[RECORDS Boundary: Start]

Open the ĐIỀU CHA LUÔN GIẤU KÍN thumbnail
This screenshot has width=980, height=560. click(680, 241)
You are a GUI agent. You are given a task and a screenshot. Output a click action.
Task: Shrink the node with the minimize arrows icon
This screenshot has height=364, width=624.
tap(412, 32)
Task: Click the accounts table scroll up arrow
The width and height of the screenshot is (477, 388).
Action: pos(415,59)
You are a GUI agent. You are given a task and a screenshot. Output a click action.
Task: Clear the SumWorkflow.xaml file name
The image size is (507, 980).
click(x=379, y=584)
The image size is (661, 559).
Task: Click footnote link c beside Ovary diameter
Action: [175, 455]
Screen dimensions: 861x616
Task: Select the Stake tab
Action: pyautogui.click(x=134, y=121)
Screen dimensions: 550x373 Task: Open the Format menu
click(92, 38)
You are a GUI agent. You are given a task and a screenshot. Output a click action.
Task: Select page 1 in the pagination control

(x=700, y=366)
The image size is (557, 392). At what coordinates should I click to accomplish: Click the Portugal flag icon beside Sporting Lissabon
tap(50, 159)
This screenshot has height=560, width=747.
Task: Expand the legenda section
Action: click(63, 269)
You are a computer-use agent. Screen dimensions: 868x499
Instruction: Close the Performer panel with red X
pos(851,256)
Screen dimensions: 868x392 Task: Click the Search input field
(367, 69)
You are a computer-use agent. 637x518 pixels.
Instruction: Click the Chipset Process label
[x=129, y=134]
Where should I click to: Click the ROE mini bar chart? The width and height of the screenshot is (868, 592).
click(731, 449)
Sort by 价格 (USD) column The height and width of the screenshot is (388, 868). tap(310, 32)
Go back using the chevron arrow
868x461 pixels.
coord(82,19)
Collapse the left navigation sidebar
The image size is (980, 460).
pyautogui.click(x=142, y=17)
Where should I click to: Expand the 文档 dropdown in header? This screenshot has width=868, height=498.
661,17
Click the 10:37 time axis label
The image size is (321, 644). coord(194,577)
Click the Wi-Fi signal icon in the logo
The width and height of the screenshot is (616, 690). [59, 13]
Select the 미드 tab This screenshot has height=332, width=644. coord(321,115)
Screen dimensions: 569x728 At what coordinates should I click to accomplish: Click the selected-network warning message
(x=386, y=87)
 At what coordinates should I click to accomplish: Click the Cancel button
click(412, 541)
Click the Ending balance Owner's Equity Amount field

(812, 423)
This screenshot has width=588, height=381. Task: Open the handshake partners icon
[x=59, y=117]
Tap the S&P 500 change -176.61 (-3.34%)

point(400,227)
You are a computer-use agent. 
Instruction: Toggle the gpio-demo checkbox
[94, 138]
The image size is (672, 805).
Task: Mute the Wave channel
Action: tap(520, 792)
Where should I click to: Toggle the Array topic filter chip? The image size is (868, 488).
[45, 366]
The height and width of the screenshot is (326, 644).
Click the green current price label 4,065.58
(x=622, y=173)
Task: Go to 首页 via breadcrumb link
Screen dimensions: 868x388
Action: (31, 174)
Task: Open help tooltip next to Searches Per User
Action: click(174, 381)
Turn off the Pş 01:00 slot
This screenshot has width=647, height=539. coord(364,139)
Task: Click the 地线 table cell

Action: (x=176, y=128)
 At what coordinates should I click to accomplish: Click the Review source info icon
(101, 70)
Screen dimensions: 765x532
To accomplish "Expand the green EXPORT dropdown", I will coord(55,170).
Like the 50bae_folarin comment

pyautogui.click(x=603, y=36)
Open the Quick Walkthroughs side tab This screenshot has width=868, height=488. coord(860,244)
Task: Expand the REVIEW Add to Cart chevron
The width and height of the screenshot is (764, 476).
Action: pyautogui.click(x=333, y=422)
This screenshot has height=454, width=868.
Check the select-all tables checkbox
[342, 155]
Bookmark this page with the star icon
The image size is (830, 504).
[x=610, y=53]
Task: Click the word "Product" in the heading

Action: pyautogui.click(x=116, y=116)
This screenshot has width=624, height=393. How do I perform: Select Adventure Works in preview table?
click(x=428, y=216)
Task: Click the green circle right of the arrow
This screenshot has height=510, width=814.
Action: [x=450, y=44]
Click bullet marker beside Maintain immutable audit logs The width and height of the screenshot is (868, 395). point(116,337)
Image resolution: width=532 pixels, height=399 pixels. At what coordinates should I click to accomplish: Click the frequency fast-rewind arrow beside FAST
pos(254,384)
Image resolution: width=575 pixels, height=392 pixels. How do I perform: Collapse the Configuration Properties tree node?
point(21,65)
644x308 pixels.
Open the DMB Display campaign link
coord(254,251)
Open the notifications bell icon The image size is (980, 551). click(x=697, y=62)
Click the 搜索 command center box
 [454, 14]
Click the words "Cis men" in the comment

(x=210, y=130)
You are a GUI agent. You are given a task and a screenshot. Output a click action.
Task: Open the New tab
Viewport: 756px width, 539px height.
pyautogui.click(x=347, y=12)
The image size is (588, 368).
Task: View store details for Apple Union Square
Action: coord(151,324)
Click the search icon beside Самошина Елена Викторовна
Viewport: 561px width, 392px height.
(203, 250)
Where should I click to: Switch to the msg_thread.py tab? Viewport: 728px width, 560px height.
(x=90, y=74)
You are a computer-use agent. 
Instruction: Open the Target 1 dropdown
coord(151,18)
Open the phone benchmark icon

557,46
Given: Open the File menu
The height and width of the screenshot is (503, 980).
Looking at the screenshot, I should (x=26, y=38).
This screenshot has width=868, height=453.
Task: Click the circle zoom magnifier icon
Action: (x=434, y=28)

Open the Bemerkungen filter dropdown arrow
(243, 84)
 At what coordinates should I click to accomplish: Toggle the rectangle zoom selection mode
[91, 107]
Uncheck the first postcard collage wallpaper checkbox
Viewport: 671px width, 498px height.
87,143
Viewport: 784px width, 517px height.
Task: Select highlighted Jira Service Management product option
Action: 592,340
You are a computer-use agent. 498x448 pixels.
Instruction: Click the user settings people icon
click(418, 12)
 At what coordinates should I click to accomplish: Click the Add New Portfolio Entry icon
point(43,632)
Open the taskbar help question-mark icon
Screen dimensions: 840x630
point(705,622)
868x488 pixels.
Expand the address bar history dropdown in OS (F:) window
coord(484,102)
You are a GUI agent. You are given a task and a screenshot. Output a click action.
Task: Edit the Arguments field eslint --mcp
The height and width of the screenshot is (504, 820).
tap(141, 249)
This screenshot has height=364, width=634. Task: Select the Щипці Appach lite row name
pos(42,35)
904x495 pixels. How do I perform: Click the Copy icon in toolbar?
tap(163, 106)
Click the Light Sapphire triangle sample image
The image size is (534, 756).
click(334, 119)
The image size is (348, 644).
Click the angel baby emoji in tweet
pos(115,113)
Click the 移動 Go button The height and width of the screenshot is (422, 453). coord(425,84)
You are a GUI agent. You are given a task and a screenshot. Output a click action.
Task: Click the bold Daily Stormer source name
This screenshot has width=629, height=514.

[RECORDS Boundary: End]

EXERCISE. All of the entries above must be quoted exactly.

TASK RESPONSE.
Open the ĐIỀU CHA LUÔN GIẤU KÍN thumbnail
This screenshot has width=980, height=560. click(680, 241)
You are a GUI agent. You are given a task and a screenshot. Output a click action.
Task: Shrink the node with the minimize arrows icon
This screenshot has height=364, width=624.
tap(412, 32)
Task: Click the accounts table scroll up arrow
The width and height of the screenshot is (477, 388).
Action: pos(415,59)
You are a GUI agent. You are given a task and a screenshot. Output a click action.
Task: Clear the SumWorkflow.xaml file name
The image size is (507, 980).
click(x=379, y=584)
The image size is (661, 559).
Task: Click footnote link c beside Ovary diameter
Action: [175, 455]
Screen dimensions: 861x616
Task: Select the Stake tab
Action: pyautogui.click(x=134, y=121)
Screen dimensions: 550x373 Task: Open the Format menu
click(92, 38)
You are a GUI agent. You are given a task and a screenshot. Output a click action.
Task: Select page 1 in the pagination control

(x=700, y=366)
The image size is (557, 392). At what coordinates should I click to accomplish: Click the Portugal flag icon beside Sporting Lissabon
tap(50, 159)
This screenshot has height=560, width=747.
Task: Expand the legenda section
Action: click(63, 269)
You are a computer-use agent. Screen dimensions: 868x499
Instruction: Close the Performer panel with red X
pos(851,256)
Screen dimensions: 868x392 Task: Click the Search input field
(367, 69)
You are a computer-use agent. 637x518 pixels.
Instruction: Click the Chipset Process label
[x=129, y=134]
Where should I click to: Click the ROE mini bar chart? The width and height of the screenshot is (868, 592).
click(731, 449)
Sort by 价格 (USD) column The height and width of the screenshot is (388, 868). tap(310, 32)
Go back using the chevron arrow
868x461 pixels.
coord(82,19)
Collapse the left navigation sidebar
The image size is (980, 460).
pyautogui.click(x=142, y=17)
Where should I click to: Expand the 文档 dropdown in header? This screenshot has width=868, height=498.
661,17
Click the 10:37 time axis label
The image size is (321, 644). coord(194,577)
Click the Wi-Fi signal icon in the logo
The width and height of the screenshot is (616, 690). [59, 13]
Select the 미드 tab This screenshot has height=332, width=644. coord(321,115)
Screen dimensions: 569x728 At what coordinates should I click to accomplish: Click the selected-network warning message
(x=386, y=87)
 At what coordinates should I click to accomplish: Click the Cancel button
click(412, 541)
Click the Ending balance Owner's Equity Amount field

(812, 423)
This screenshot has width=588, height=381. Task: Open the handshake partners icon
[x=59, y=117]
Tap the S&P 500 change -176.61 (-3.34%)

point(400,227)
You are a computer-use agent. 
Instruction: Toggle the gpio-demo checkbox
[94, 138]
The image size is (672, 805).
Task: Mute the Wave channel
Action: tap(520, 792)
Where should I click to: Toggle the Array topic filter chip? The image size is (868, 488).
[45, 366]
The height and width of the screenshot is (326, 644).
Click the green current price label 4,065.58
(x=622, y=173)
Task: Go to 首页 via breadcrumb link
Screen dimensions: 868x388
Action: (31, 174)
Task: Open help tooltip next to Searches Per User
Action: click(174, 381)
Turn off the Pş 01:00 slot
This screenshot has width=647, height=539. coord(364,139)
Task: Click the 地线 table cell

Action: (x=176, y=128)
 At what coordinates should I click to accomplish: Click the Review source info icon
(101, 70)
Screen dimensions: 765x532
To accomplish "Expand the green EXPORT dropdown", I will coord(55,170).
Like the 50bae_folarin comment

pyautogui.click(x=603, y=36)
Open the Quick Walkthroughs side tab This screenshot has width=868, height=488. coord(860,244)
Task: Expand the REVIEW Add to Cart chevron
The width and height of the screenshot is (764, 476).
Action: pyautogui.click(x=333, y=422)
This screenshot has height=454, width=868.
Check the select-all tables checkbox
[342, 155]
Bookmark this page with the star icon
The image size is (830, 504).
[x=610, y=53]
Task: Click the word "Product" in the heading

Action: pyautogui.click(x=116, y=116)
This screenshot has width=624, height=393. How do I perform: Select Adventure Works in preview table?
click(x=428, y=216)
Task: Click the green circle right of the arrow
This screenshot has height=510, width=814.
Action: [x=450, y=44]
Click bullet marker beside Maintain immutable audit logs The width and height of the screenshot is (868, 395). point(116,337)
Image resolution: width=532 pixels, height=399 pixels. At what coordinates should I click to accomplish: Click the frequency fast-rewind arrow beside FAST
pos(254,384)
Image resolution: width=575 pixels, height=392 pixels. How do I perform: Collapse the Configuration Properties tree node?
point(21,65)
644x308 pixels.
Open the DMB Display campaign link
coord(254,251)
Open the notifications bell icon The image size is (980, 551). click(x=697, y=62)
Click the 搜索 command center box
 [454, 14]
Click the words "Cis men" in the comment

(x=210, y=130)
You are a GUI agent. You are given a task and a screenshot. Output a click action.
Task: Open the New tab
Viewport: 756px width, 539px height.
pyautogui.click(x=347, y=12)
The image size is (588, 368).
Task: View store details for Apple Union Square
Action: coord(151,324)
Click the search icon beside Самошина Елена Викторовна
Viewport: 561px width, 392px height.
(203, 250)
Where should I click to: Switch to the msg_thread.py tab? Viewport: 728px width, 560px height.
(x=90, y=74)
You are a computer-use agent. 
Instruction: Open the Target 1 dropdown
coord(151,18)
Open the phone benchmark icon

557,46
Given: Open the File menu
The height and width of the screenshot is (503, 980).
Looking at the screenshot, I should (x=26, y=38).
This screenshot has width=868, height=453.
Task: Click the circle zoom magnifier icon
Action: (x=434, y=28)

Open the Bemerkungen filter dropdown arrow
(243, 84)
 At what coordinates should I click to accomplish: Toggle the rectangle zoom selection mode
[91, 107]
Uncheck the first postcard collage wallpaper checkbox
Viewport: 671px width, 498px height.
87,143
Viewport: 784px width, 517px height.
Task: Select highlighted Jira Service Management product option
Action: 592,340
You are a computer-use agent. 498x448 pixels.
Instruction: Click the user settings people icon
click(418, 12)
 At what coordinates should I click to accomplish: Click the Add New Portfolio Entry icon
point(43,632)
Open the taskbar help question-mark icon
Screen dimensions: 840x630
point(705,622)
868x488 pixels.
Expand the address bar history dropdown in OS (F:) window
coord(484,102)
You are a GUI agent. You are given a task and a screenshot. Output a click action.
Task: Edit the Arguments field eslint --mcp
The height and width of the screenshot is (504, 820).
tap(141, 249)
This screenshot has height=364, width=634. Task: Select the Щипці Appach lite row name
pos(42,35)
904x495 pixels. How do I perform: Click the Copy icon in toolbar?
tap(163, 106)
Click the Light Sapphire triangle sample image
The image size is (534, 756).
click(334, 119)
The image size is (348, 644).
Click the angel baby emoji in tweet
pos(115,113)
Click the 移動 Go button The height and width of the screenshot is (422, 453). coord(425,84)
You are a GUI agent. You are given a task and a screenshot. Output a click action.
Task: Click the bold Daily Stormer source name
This screenshot has width=629, height=514.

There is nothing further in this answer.